Catharsis. . .

Well, Campers, today was a day of catharsis. .  .

I cleaned up the Wall of Tributes which held all the cards I received during my treatment and the white board which contained the calendar with my treatment schedule on it.

I reread each card as I took them down (and got a little misty-eyed) and then wiped the white board clean.  It’s time to go on with a clean slate.

And I want to thank you all one more time for the cards, visits, and other well-wishes during my times of treatment and recovery.  They made the pain and fear easier to take.  (OK, the OxyContin, morphine, Xanax, and Remeron also had their place. . .  ;-)

And a special thanks to my friends Karen and Will who drove me to Moffitt  on many occasions and sat with me many an afternoon through many a movie on DVD.  I have been blessed with the best friends a poor boy from the sticks could ever hope to have.
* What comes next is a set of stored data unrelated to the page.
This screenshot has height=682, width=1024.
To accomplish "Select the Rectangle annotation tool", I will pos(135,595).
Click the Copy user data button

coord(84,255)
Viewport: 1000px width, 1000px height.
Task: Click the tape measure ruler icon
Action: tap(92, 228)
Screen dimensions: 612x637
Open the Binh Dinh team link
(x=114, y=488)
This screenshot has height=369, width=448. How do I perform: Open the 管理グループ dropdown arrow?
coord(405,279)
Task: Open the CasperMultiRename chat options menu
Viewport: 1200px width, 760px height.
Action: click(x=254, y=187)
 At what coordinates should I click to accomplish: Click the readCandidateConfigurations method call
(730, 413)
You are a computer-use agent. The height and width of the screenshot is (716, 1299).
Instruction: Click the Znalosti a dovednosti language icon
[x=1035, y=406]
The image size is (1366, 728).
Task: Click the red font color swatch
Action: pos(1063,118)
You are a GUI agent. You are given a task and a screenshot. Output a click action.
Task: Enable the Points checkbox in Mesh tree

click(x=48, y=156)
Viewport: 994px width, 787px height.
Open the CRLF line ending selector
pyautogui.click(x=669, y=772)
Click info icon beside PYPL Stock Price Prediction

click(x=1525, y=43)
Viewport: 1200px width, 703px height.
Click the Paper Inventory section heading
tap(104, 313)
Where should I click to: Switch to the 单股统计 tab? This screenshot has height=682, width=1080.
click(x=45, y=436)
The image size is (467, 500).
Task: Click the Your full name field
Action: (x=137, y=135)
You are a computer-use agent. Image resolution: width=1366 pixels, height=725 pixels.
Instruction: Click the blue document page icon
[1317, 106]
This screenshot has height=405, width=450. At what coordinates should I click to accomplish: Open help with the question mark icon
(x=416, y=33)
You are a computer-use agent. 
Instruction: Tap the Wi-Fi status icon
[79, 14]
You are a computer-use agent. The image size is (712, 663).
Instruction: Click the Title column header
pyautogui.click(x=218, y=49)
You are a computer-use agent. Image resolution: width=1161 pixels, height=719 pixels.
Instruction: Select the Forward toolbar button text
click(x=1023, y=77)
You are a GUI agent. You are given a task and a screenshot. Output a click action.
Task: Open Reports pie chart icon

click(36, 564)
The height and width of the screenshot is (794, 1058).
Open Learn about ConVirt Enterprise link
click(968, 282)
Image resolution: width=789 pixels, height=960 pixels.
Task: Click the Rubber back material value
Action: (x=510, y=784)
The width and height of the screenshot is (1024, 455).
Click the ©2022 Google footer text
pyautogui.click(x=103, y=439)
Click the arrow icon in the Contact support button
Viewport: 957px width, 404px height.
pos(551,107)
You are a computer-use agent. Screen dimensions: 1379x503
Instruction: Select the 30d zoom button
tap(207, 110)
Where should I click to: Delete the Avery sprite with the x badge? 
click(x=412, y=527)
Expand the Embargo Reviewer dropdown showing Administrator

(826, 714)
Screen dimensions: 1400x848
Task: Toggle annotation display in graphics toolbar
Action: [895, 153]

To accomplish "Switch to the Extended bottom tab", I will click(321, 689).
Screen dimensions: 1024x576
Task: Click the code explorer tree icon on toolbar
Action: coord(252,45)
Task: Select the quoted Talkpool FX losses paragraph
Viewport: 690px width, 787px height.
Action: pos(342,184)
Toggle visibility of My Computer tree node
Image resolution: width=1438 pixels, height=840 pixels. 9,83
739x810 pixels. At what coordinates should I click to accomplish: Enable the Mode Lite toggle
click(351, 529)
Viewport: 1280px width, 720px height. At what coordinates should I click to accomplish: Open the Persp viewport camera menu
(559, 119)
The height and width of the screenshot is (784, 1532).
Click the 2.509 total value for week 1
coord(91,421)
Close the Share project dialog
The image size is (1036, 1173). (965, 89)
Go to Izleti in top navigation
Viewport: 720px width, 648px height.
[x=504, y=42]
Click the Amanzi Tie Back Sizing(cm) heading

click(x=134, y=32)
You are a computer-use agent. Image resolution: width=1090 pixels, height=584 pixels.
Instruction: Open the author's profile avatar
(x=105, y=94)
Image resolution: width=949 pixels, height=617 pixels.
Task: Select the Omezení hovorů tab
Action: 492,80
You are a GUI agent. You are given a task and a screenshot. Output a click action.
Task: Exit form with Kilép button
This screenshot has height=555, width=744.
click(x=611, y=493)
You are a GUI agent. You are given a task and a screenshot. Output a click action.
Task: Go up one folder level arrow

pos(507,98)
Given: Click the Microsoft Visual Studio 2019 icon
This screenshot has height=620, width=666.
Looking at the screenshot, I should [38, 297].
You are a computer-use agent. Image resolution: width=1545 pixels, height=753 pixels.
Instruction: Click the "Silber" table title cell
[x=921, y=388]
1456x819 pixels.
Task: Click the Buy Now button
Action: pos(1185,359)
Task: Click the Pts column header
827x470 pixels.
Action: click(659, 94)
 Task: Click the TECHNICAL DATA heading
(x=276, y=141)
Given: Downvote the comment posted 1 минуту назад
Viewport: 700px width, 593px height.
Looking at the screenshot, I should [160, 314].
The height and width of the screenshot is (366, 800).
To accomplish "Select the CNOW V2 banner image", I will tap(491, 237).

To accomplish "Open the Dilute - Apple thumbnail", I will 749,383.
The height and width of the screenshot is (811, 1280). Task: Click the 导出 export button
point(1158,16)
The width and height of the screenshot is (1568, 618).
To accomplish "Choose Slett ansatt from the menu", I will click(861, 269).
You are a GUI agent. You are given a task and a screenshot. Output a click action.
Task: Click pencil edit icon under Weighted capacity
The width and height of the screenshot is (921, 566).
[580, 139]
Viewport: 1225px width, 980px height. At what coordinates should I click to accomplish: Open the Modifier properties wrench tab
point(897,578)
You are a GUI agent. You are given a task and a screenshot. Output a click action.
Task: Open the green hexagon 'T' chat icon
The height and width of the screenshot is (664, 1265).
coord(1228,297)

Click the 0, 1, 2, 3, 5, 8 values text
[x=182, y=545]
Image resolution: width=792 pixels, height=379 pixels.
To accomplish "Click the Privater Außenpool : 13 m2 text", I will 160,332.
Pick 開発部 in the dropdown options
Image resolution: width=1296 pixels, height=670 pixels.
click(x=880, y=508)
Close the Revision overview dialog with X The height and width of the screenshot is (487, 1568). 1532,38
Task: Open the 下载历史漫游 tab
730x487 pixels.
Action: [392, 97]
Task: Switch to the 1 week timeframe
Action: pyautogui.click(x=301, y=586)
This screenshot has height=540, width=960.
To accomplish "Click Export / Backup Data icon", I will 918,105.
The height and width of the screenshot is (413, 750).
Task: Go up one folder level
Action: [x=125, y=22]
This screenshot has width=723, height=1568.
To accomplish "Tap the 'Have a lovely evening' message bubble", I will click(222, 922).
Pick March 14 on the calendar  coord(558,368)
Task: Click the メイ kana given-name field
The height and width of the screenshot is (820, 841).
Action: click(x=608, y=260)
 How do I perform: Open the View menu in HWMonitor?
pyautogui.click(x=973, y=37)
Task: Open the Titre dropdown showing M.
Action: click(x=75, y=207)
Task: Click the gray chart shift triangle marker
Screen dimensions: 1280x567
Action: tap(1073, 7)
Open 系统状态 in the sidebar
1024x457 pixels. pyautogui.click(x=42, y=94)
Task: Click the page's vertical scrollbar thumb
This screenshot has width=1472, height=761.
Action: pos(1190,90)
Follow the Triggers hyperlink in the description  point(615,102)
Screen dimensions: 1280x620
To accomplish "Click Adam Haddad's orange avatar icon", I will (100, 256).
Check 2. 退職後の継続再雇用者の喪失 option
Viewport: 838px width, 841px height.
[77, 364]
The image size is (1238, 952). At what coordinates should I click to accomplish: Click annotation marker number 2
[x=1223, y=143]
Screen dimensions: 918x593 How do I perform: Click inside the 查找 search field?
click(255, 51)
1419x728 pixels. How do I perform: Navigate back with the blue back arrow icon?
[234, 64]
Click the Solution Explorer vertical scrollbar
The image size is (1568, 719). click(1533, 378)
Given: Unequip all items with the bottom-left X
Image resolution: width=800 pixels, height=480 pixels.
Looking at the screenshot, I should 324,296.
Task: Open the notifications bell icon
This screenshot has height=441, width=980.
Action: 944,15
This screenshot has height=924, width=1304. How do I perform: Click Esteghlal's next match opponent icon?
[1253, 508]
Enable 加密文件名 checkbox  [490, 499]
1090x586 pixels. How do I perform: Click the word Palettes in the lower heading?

The healing is still in progress, but I feel more like my old self every day.  Whether that is a blessing or a curse remains to be seen. . .  ;-)

It’s Saturday and I’m going to run some errands as Elaine is at work.  March Madness is on the TV and all is right with the world. 

Peace and Love!!!!

Joe

Back in the Saddle Again. . .

Well, Campers, I have returned to work on a part-time basis as of today!!!

There are still  numerous side and after effects from the disease and the radiation and chemotherapy that I received last spring.  Oh, I have been free of disease since August, so that’s a good thing!!  But, let me list the goodies. . .

• I’ve lost some weight.  I could still afford to lose some more, but it’s a start.
• I am very sensitive to cold.  I’m not sure how much longer that will last, but I’m fortunate to live where I do.
• I get tired easily.  I’ve been told both by my doctors and in my support groups that this will last a year or two after treatment ends.  Since my treatment ended in May 2014, I still have a few more months to make the one year mark.
• I suffered some nerve damage and now have neuropathy, or occasional tingling in my hands and feet.  This will probably be with me the rest of my life.
• My throat is still swollen and filled with mucous.  As a result, my voice is somewhat ‘muddled’.
• Also, I still have the feeding tube in place though I haven't used it for a month and a half.  I'm still limited as to what I can eat, and am restricted to pureed foods and thickened liquids.
• I have lymphedema in my neck.  The cancer also affected some of my lymph nodes and others were fried by radiation.  As I result, the lymphatic fluid in my neck pools instead of draining as it’s supposed to.  So, I have to have my neck massaged daily and taped with kinesiology tape to keep the passages somewhat open and the fluids flowing.  My wife Elaine has learned to do the massage and taping, so my frequent visits to an occupational therapist are a thing of the past.  The lymphedema will be with me to some extent for the rest of my life.  I may not have to tape up that long, but we shall see what we shall see.
• Finally, the chemo drug I received, cisplatin, has a known side effect of hearing loss in 10 – 30% of cases.  I was one of the ones that scored on this one.   The hearing in my left ear is significantly degraded and the hearing loss in my right ear is total.  I now wear a system of bi-cross hearing aids that wirelessly routes sound from my right side to the hearing aid on my left ear.

So, that’s the way it is.  Every day we wake up on the green side of the grass is a great day!!!